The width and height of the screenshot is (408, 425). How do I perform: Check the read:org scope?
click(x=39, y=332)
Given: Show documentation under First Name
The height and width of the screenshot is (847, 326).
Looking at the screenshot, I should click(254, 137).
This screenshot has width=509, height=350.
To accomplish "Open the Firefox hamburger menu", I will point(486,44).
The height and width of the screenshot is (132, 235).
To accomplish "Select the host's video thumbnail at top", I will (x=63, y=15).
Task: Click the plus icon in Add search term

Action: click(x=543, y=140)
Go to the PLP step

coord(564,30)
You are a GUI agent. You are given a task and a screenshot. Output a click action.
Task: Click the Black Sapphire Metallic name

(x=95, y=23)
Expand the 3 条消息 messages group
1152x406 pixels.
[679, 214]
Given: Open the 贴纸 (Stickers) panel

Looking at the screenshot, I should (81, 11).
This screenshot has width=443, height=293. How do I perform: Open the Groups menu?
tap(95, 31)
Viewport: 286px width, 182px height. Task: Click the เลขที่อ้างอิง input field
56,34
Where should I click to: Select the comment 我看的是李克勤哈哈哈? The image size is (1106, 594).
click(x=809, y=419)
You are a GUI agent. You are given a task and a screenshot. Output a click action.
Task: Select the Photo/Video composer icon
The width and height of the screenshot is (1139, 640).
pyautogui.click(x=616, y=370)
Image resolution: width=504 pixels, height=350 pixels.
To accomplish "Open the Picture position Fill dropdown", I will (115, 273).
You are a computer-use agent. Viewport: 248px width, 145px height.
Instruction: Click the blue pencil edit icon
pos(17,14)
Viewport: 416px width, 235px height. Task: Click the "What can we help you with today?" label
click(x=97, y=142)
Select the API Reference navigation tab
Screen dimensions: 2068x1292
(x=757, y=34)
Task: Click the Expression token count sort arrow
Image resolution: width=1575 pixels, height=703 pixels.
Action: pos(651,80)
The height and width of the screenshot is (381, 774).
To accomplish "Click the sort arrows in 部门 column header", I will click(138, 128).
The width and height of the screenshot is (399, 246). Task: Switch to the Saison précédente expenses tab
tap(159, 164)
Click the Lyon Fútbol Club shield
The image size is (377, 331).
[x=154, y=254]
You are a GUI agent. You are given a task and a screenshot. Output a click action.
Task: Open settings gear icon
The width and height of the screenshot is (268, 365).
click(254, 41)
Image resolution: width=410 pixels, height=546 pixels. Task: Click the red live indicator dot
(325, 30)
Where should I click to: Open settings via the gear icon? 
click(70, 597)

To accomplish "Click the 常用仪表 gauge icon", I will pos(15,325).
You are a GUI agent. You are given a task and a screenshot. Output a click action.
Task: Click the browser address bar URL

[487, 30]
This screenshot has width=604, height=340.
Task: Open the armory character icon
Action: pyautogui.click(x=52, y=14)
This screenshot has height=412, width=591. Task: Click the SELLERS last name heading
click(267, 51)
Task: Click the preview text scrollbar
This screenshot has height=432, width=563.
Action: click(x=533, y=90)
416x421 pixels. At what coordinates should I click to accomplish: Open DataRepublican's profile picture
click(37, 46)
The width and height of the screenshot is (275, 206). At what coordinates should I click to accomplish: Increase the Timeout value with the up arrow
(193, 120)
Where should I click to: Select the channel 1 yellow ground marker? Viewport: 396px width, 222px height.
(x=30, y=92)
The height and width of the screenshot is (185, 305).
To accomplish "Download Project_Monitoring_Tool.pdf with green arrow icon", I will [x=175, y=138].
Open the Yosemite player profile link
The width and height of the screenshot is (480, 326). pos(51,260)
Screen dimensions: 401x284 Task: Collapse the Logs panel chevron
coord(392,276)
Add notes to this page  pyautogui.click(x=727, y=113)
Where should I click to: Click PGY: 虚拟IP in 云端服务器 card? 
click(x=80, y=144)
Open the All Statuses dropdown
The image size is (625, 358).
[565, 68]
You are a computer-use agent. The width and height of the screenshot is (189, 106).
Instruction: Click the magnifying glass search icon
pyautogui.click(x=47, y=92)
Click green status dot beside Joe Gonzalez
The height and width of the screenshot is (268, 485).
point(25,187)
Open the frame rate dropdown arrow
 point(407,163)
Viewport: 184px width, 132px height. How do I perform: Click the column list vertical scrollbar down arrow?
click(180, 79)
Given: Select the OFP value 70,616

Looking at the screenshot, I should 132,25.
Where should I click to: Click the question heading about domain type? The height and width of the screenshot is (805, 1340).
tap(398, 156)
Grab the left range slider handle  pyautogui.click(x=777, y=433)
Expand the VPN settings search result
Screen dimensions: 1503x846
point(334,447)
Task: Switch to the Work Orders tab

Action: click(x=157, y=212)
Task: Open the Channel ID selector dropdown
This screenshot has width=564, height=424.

• Problem requirements: Exactly as they appear above, the records are to be transcribed in full.

• Answer area:
The width and height of the screenshot is (408, 425). How do I perform: Check the read:org scope?
click(x=39, y=332)
Given: Show documentation under First Name
The height and width of the screenshot is (847, 326).
Looking at the screenshot, I should click(254, 137).
This screenshot has width=509, height=350.
To accomplish "Open the Firefox hamburger menu", I will point(486,44).
The height and width of the screenshot is (132, 235).
To accomplish "Select the host's video thumbnail at top", I will (x=63, y=15).
Task: Click the plus icon in Add search term

Action: click(x=543, y=140)
Go to the PLP step

coord(564,30)
You are a GUI agent. You are given a task and a screenshot. Output a click action.
Task: Click the Black Sapphire Metallic name

(x=95, y=23)
Expand the 3 条消息 messages group
1152x406 pixels.
[679, 214]
Given: Open the 贴纸 (Stickers) panel

Looking at the screenshot, I should (81, 11).
This screenshot has width=443, height=293. How do I perform: Open the Groups menu?
tap(95, 31)
Viewport: 286px width, 182px height. Task: Click the เลขที่อ้างอิง input field
56,34
Where should I click to: Select the comment 我看的是李克勤哈哈哈? The image size is (1106, 594).
click(x=809, y=419)
You are a GUI agent. You are given a task and a screenshot. Output a click action.
Task: Select the Photo/Video composer icon
The width and height of the screenshot is (1139, 640).
pyautogui.click(x=616, y=370)
Image resolution: width=504 pixels, height=350 pixels.
To accomplish "Open the Picture position Fill dropdown", I will (115, 273).
You are a computer-use agent. Viewport: 248px width, 145px height.
Instruction: Click the blue pencil edit icon
pos(17,14)
Viewport: 416px width, 235px height. Task: Click the "What can we help you with today?" label
click(x=97, y=142)
Select the API Reference navigation tab
Screen dimensions: 2068x1292
(x=757, y=34)
Task: Click the Expression token count sort arrow
Image resolution: width=1575 pixels, height=703 pixels.
Action: pos(651,80)
The height and width of the screenshot is (381, 774).
To accomplish "Click the sort arrows in 部门 column header", I will click(138, 128).
The width and height of the screenshot is (399, 246). Task: Switch to the Saison précédente expenses tab
tap(159, 164)
Click the Lyon Fútbol Club shield
The image size is (377, 331).
[x=154, y=254]
You are a GUI agent. You are given a task and a screenshot. Output a click action.
Task: Open settings gear icon
The width and height of the screenshot is (268, 365).
click(254, 41)
Image resolution: width=410 pixels, height=546 pixels. Task: Click the red live indicator dot
(325, 30)
Where should I click to: Open settings via the gear icon? 
click(70, 597)

To accomplish "Click the 常用仪表 gauge icon", I will pos(15,325).
You are a GUI agent. You are given a task and a screenshot. Output a click action.
Task: Click the browser address bar URL

[487, 30]
This screenshot has width=604, height=340.
Task: Open the armory character icon
Action: pyautogui.click(x=52, y=14)
This screenshot has height=412, width=591. Task: Click the SELLERS last name heading
click(267, 51)
Task: Click the preview text scrollbar
This screenshot has height=432, width=563.
Action: click(x=533, y=90)
416x421 pixels. At what coordinates should I click to accomplish: Open DataRepublican's profile picture
click(37, 46)
The width and height of the screenshot is (275, 206). At what coordinates should I click to accomplish: Increase the Timeout value with the up arrow
(193, 120)
Where should I click to: Select the channel 1 yellow ground marker? Viewport: 396px width, 222px height.
(x=30, y=92)
The height and width of the screenshot is (185, 305).
To accomplish "Download Project_Monitoring_Tool.pdf with green arrow icon", I will [x=175, y=138].
Open the Yosemite player profile link
The width and height of the screenshot is (480, 326). pos(51,260)
Screen dimensions: 401x284 Task: Collapse the Logs panel chevron
coord(392,276)
Add notes to this page  pyautogui.click(x=727, y=113)
Where should I click to: Click PGY: 虚拟IP in 云端服务器 card? 
click(x=80, y=144)
Open the All Statuses dropdown
The image size is (625, 358).
[565, 68]
You are a computer-use agent. The width and height of the screenshot is (189, 106).
Instruction: Click the magnifying glass search icon
pyautogui.click(x=47, y=92)
Click green status dot beside Joe Gonzalez
The height and width of the screenshot is (268, 485).
point(25,187)
Open the frame rate dropdown arrow
 point(407,163)
Viewport: 184px width, 132px height. How do I perform: Click the column list vertical scrollbar down arrow?
click(180, 79)
Given: Select the OFP value 70,616

Looking at the screenshot, I should 132,25.
Where should I click to: Click the question heading about domain type? The height and width of the screenshot is (805, 1340).
tap(398, 156)
Grab the left range slider handle  pyautogui.click(x=777, y=433)
Expand the VPN settings search result
Screen dimensions: 1503x846
point(334,447)
Task: Switch to the Work Orders tab

Action: click(x=157, y=212)
Task: Open the Channel ID selector dropdown
This screenshot has width=564, height=424.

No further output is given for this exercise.